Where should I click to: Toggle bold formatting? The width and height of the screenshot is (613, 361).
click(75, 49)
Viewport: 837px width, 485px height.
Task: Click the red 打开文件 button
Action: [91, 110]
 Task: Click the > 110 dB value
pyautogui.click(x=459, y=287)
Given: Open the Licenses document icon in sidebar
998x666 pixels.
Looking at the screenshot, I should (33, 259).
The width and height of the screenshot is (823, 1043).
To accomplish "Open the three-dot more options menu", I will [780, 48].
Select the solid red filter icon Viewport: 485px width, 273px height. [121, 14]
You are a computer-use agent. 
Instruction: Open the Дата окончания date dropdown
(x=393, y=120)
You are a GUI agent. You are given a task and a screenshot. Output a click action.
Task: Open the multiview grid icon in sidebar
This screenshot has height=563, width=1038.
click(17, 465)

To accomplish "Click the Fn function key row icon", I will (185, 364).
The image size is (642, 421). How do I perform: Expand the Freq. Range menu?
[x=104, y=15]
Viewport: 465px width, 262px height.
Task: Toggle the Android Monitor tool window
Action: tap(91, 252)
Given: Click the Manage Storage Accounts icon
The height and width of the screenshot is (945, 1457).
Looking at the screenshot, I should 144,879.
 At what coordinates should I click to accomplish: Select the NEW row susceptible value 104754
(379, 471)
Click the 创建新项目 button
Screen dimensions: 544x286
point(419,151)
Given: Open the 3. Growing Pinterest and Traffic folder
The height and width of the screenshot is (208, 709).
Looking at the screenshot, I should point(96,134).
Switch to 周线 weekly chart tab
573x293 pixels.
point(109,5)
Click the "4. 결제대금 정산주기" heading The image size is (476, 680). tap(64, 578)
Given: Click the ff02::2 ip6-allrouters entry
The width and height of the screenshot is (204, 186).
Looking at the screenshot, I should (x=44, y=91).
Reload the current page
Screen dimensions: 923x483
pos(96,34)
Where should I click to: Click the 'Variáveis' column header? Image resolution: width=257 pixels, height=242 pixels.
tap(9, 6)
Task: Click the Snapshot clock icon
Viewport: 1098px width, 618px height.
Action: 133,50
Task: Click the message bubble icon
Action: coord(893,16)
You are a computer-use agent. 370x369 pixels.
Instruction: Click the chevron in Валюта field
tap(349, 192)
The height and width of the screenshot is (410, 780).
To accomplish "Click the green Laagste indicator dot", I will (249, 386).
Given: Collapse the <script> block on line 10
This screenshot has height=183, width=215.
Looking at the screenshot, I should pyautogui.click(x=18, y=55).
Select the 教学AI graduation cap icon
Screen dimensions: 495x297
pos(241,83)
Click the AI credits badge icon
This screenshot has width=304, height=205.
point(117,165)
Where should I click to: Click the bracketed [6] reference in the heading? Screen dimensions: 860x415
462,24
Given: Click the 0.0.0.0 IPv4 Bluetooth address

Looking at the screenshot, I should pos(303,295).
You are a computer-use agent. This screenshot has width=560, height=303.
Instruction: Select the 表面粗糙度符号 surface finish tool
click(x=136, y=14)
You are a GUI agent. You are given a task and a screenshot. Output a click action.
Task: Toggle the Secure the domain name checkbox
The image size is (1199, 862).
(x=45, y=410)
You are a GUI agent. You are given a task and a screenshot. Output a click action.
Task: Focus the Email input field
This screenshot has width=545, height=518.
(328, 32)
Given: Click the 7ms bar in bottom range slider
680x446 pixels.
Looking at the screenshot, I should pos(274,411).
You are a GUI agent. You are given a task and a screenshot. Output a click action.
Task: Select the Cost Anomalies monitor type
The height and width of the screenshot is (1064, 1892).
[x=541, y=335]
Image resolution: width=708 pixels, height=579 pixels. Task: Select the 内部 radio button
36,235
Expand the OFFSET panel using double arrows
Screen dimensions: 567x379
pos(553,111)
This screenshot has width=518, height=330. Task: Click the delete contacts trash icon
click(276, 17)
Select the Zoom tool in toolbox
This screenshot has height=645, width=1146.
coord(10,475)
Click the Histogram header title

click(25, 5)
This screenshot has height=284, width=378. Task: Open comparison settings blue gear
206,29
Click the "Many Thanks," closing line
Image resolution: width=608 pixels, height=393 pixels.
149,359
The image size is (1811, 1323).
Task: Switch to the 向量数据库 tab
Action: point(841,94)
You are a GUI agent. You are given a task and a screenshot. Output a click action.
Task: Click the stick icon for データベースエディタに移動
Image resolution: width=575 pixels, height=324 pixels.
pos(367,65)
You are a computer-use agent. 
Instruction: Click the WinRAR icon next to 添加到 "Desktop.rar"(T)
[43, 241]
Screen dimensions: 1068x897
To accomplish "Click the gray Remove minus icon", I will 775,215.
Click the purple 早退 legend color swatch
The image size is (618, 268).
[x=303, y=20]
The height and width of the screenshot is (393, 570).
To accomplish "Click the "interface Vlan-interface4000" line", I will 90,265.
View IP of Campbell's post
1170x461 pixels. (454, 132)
::::
Exercise: Your task is to print all of the records exactly.

Solution for this problem:
Where should I click to: Toggle bold formatting? The width and height of the screenshot is (613, 361).
click(75, 49)
Viewport: 837px width, 485px height.
Task: Click the red 打开文件 button
Action: [91, 110]
 Task: Click the > 110 dB value
pyautogui.click(x=459, y=287)
Given: Open the Licenses document icon in sidebar
998x666 pixels.
Looking at the screenshot, I should (33, 259).
The width and height of the screenshot is (823, 1043).
To accomplish "Open the three-dot more options menu", I will [780, 48].
Select the solid red filter icon Viewport: 485px width, 273px height. [121, 14]
You are a computer-use agent. 
Instruction: Open the Дата окончания date dropdown
(x=393, y=120)
You are a GUI agent. You are given a task and a screenshot. Output a click action.
Task: Open the multiview grid icon in sidebar
This screenshot has height=563, width=1038.
click(17, 465)

To accomplish "Click the Fn function key row icon", I will (185, 364).
The image size is (642, 421). How do I perform: Expand the Freq. Range menu?
[x=104, y=15]
Viewport: 465px width, 262px height.
Task: Toggle the Android Monitor tool window
Action: tap(91, 252)
Given: Click the Manage Storage Accounts icon
The height and width of the screenshot is (945, 1457).
Looking at the screenshot, I should 144,879.
 At what coordinates should I click to accomplish: Select the NEW row susceptible value 104754
(379, 471)
Click the 创建新项目 button
Screen dimensions: 544x286
point(419,151)
Given: Open the 3. Growing Pinterest and Traffic folder
The height and width of the screenshot is (208, 709).
Looking at the screenshot, I should point(96,134).
Switch to 周线 weekly chart tab
573x293 pixels.
point(109,5)
Click the "4. 결제대금 정산주기" heading The image size is (476, 680). tap(64, 578)
Given: Click the ff02::2 ip6-allrouters entry
The width and height of the screenshot is (204, 186).
Looking at the screenshot, I should (x=44, y=91).
Reload the current page
Screen dimensions: 923x483
pos(96,34)
Where should I click to: Click the 'Variáveis' column header? Image resolution: width=257 pixels, height=242 pixels.
tap(9, 6)
Task: Click the Snapshot clock icon
Viewport: 1098px width, 618px height.
Action: 133,50
Task: Click the message bubble icon
Action: coord(893,16)
You are a computer-use agent. 370x369 pixels.
Instruction: Click the chevron in Валюта field
tap(349, 192)
The height and width of the screenshot is (410, 780).
To accomplish "Click the green Laagste indicator dot", I will (249, 386).
Given: Collapse the <script> block on line 10
This screenshot has height=183, width=215.
Looking at the screenshot, I should pyautogui.click(x=18, y=55).
Select the 教学AI graduation cap icon
Screen dimensions: 495x297
pos(241,83)
Click the AI credits badge icon
This screenshot has width=304, height=205.
point(117,165)
Where should I click to: Click the bracketed [6] reference in the heading? Screen dimensions: 860x415
462,24
Given: Click the 0.0.0.0 IPv4 Bluetooth address

Looking at the screenshot, I should pos(303,295).
You are a computer-use agent. This screenshot has width=560, height=303.
Instruction: Select the 表面粗糙度符号 surface finish tool
click(x=136, y=14)
You are a GUI agent. You are given a task and a screenshot. Output a click action.
Task: Toggle the Secure the domain name checkbox
The image size is (1199, 862).
(x=45, y=410)
You are a GUI agent. You are given a task and a screenshot. Output a click action.
Task: Focus the Email input field
This screenshot has width=545, height=518.
(328, 32)
Given: Click the 7ms bar in bottom range slider
680x446 pixels.
Looking at the screenshot, I should pos(274,411).
You are a GUI agent. You are given a task and a screenshot. Output a click action.
Task: Select the Cost Anomalies monitor type
The height and width of the screenshot is (1064, 1892).
[x=541, y=335]
Image resolution: width=708 pixels, height=579 pixels. Task: Select the 内部 radio button
36,235
Expand the OFFSET panel using double arrows
Screen dimensions: 567x379
pos(553,111)
This screenshot has width=518, height=330. Task: Click the delete contacts trash icon
click(276, 17)
Select the Zoom tool in toolbox
This screenshot has height=645, width=1146.
coord(10,475)
Click the Histogram header title

click(25, 5)
This screenshot has height=284, width=378. Task: Open comparison settings blue gear
206,29
Click the "Many Thanks," closing line
Image resolution: width=608 pixels, height=393 pixels.
149,359
The image size is (1811, 1323).
Task: Switch to the 向量数据库 tab
Action: point(841,94)
You are a GUI agent. You are given a task and a screenshot. Output a click action.
Task: Click the stick icon for データベースエディタに移動
Image resolution: width=575 pixels, height=324 pixels.
pos(367,65)
You are a computer-use agent. 
Instruction: Click the WinRAR icon next to 添加到 "Desktop.rar"(T)
[43, 241]
Screen dimensions: 1068x897
To accomplish "Click the gray Remove minus icon", I will 775,215.
Click the purple 早退 legend color swatch
The image size is (618, 268).
[x=303, y=20]
The height and width of the screenshot is (393, 570).
To accomplish "Click the "interface Vlan-interface4000" line", I will 90,265.
View IP of Campbell's post
1170x461 pixels. (454, 132)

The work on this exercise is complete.